Fostering professional and personal development
The Fellows program was initiated by the Rhode Island Foundation in 2000 and has sponsored more than 170 nonprofit leaders in personal and professional development.
The 18-month program enables nonprofit executive directors to take productive, short-term sabbaticals from their organizations. Fellows design their own curriculum and participate in periodic group meetings to share their challenges, opportunities, and progress.

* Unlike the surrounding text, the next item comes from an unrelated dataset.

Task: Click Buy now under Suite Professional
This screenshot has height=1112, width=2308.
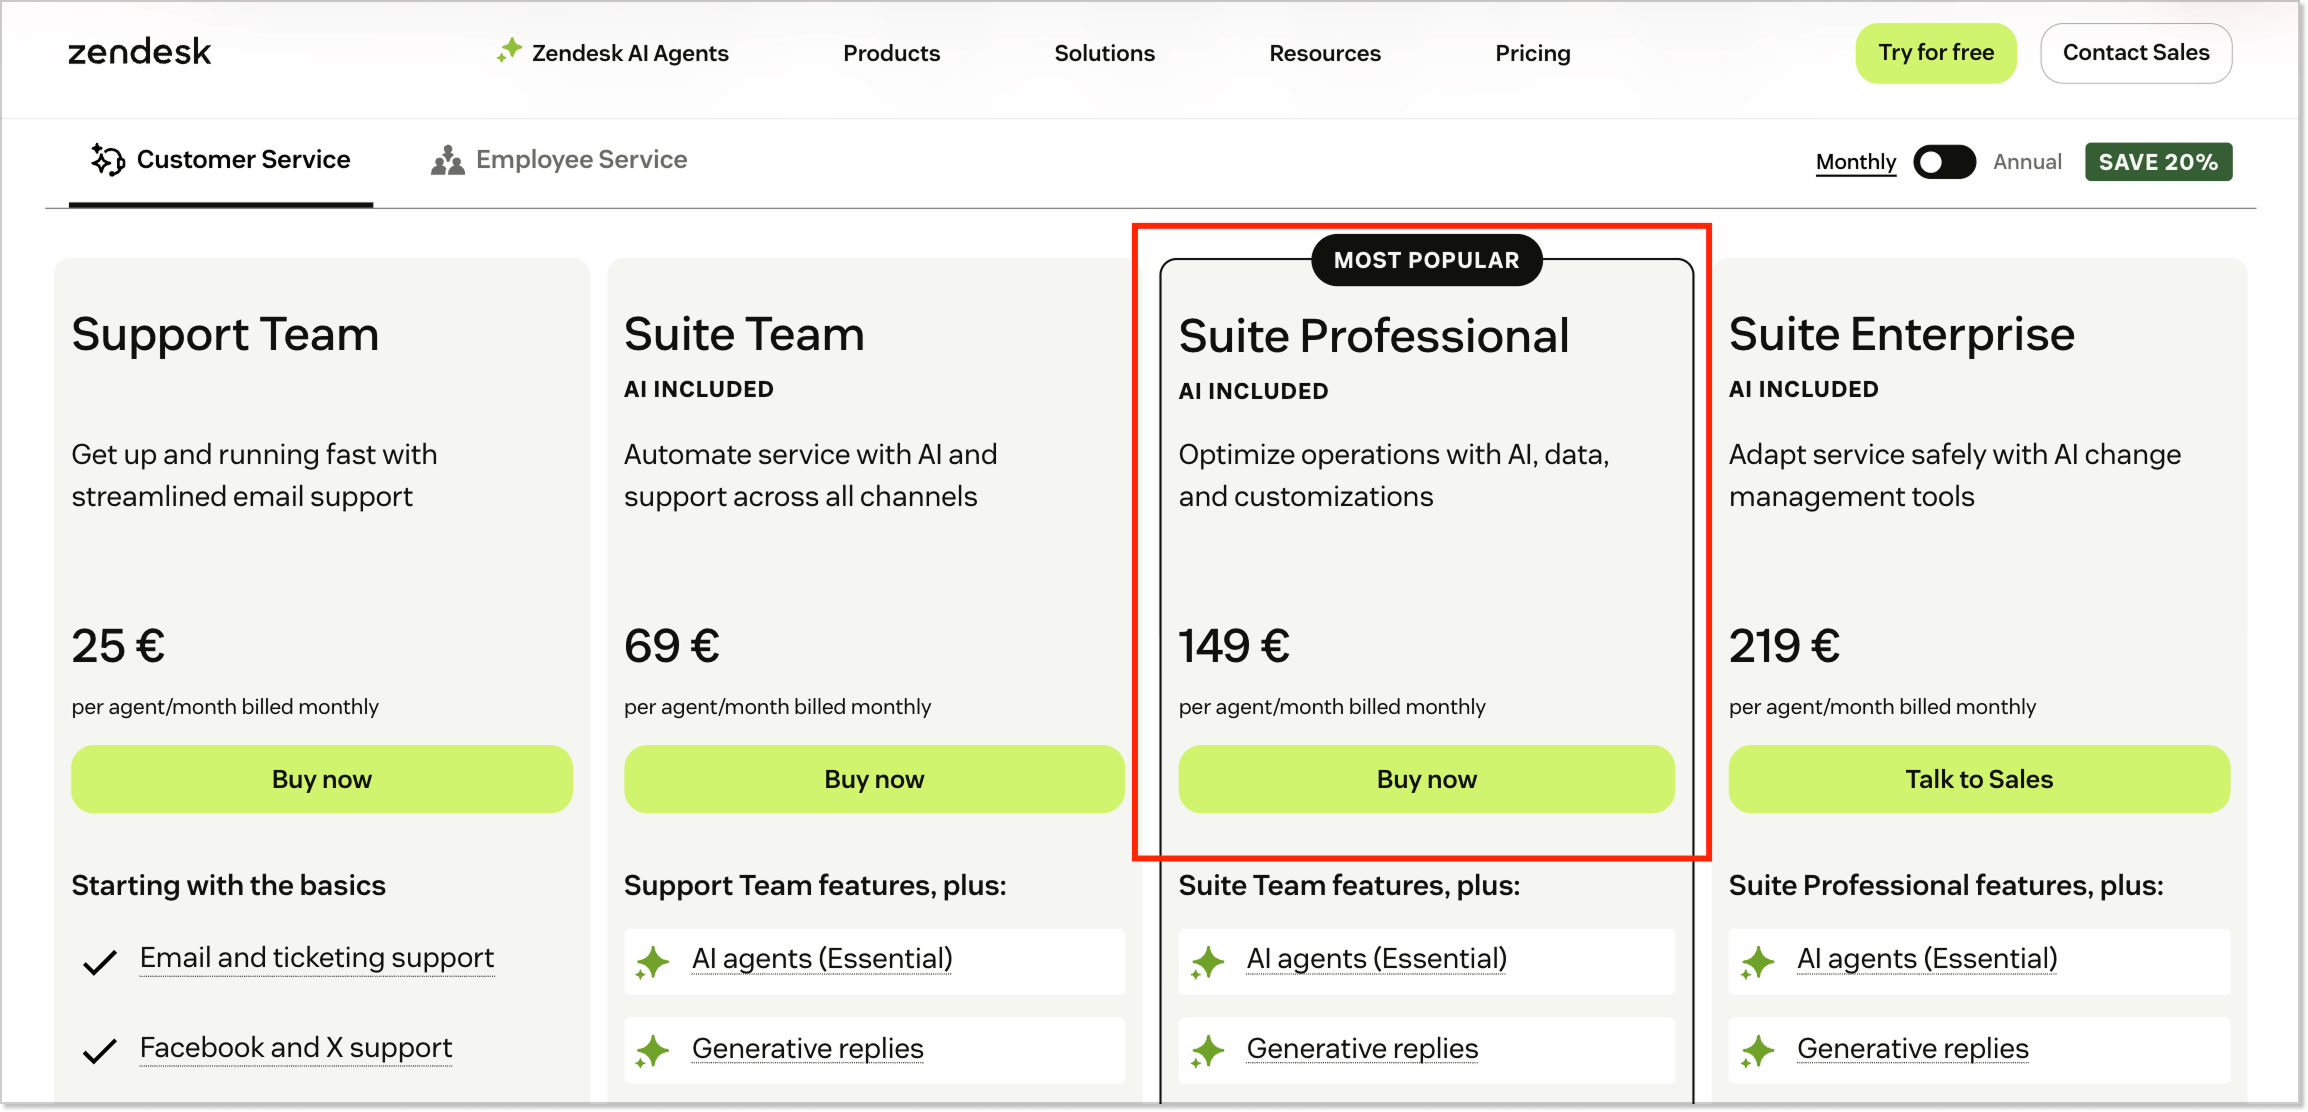Action: (1426, 779)
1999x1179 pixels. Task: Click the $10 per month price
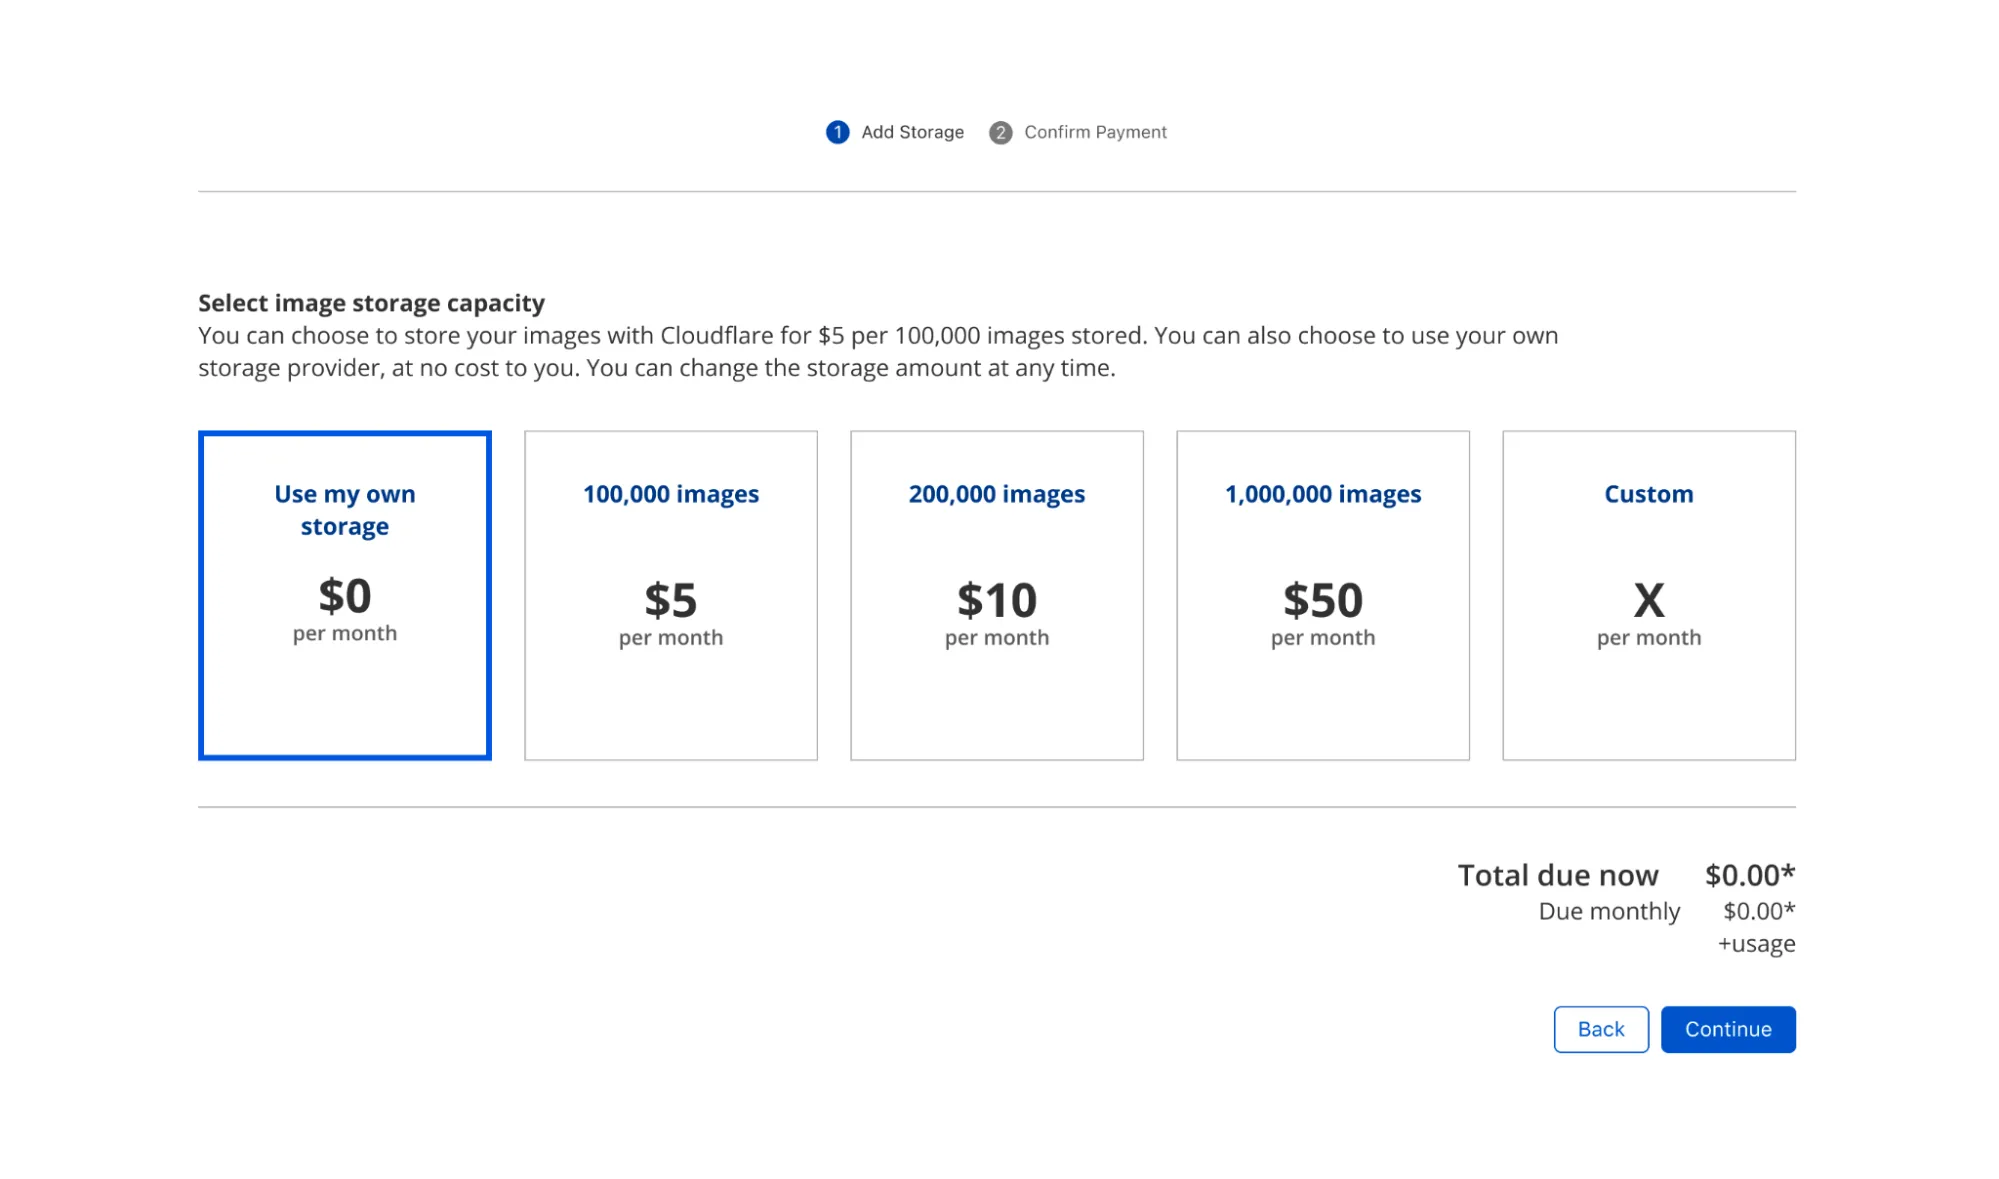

Participants receive stipends of up to $10,000 to underwrite their activities, and their organizations receive $5,000 grants to compensate them for the time away.
“The Fellows program has proven to be a powerful and effective vehicle for nonprofit executive directors to self-reflect, reinvigorate, and strengthen their leadership skills,” said Jill Pfitzenmayer, vice president of the Foundation’s INE.
The 2015 cohort of 13 fellows has planned activities that range from volunteering as a management consultant for a nonprofit in Romania to travelling the United States and Europe meeting with top sector leaders.
Bradley Brockmann, executive director of the Center for Prisoner Health and Human Rights at The Miriam Hospital, will work with public speaking and lip reading coaches to strengthen his communication skills for television and radio interviews and to help address his hearing loss. The Providence resident will also revitalize stress coping mechanisms through yoga and meditation intensive and contact improvisation dance studies in Central America and Europe. At the completion of the fellowship, he will offer yoga and meditation classes for his staff.
"Working to improve the health of prisoners and others caught in the nation's criminal justice system, many of whom are there because of untreated mental health and substance use issues, is stressful and frustrating, as well as rewarding and meaningful. Through the Fellowship, I hope to become a more effective leader by taking concrete steps to reduce the stress in my life that is a function of my work, and to become a more accomplished team builder and leader by learning new, engaging ways of bringing people together to achieve a shared goal,” he said.